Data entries
=== Begin Enclosure ===

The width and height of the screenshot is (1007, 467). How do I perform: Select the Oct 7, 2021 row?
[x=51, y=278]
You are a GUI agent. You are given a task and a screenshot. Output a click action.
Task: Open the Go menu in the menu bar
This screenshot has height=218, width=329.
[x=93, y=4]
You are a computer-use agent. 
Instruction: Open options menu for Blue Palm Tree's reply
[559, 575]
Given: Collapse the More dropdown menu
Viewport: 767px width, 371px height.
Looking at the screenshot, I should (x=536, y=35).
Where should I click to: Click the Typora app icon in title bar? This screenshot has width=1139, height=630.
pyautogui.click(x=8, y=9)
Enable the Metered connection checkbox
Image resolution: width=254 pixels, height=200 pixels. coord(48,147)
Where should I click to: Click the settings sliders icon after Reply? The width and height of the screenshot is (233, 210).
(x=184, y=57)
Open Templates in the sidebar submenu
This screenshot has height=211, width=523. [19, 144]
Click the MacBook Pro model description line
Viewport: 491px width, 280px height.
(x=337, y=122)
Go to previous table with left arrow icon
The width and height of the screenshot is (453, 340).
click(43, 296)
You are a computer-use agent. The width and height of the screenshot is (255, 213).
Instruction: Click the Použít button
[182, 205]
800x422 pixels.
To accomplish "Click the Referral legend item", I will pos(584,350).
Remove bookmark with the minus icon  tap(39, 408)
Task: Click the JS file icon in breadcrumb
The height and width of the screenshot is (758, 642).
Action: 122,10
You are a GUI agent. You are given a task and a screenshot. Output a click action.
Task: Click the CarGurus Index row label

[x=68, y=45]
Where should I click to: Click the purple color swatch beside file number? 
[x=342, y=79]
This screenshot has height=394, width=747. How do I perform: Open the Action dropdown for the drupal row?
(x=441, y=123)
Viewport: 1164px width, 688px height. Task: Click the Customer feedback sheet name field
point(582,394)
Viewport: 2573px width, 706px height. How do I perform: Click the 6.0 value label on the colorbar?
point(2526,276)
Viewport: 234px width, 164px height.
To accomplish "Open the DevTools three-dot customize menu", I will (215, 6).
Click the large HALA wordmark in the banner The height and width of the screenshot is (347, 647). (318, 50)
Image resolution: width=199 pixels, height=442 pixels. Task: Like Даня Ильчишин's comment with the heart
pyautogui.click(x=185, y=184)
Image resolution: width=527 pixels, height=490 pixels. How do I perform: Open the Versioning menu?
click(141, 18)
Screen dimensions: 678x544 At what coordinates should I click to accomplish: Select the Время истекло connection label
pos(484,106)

=== End Enclosure ===

Say how many lines of the data include the word "will". Nothing other than the number should be given.

#### Task response
2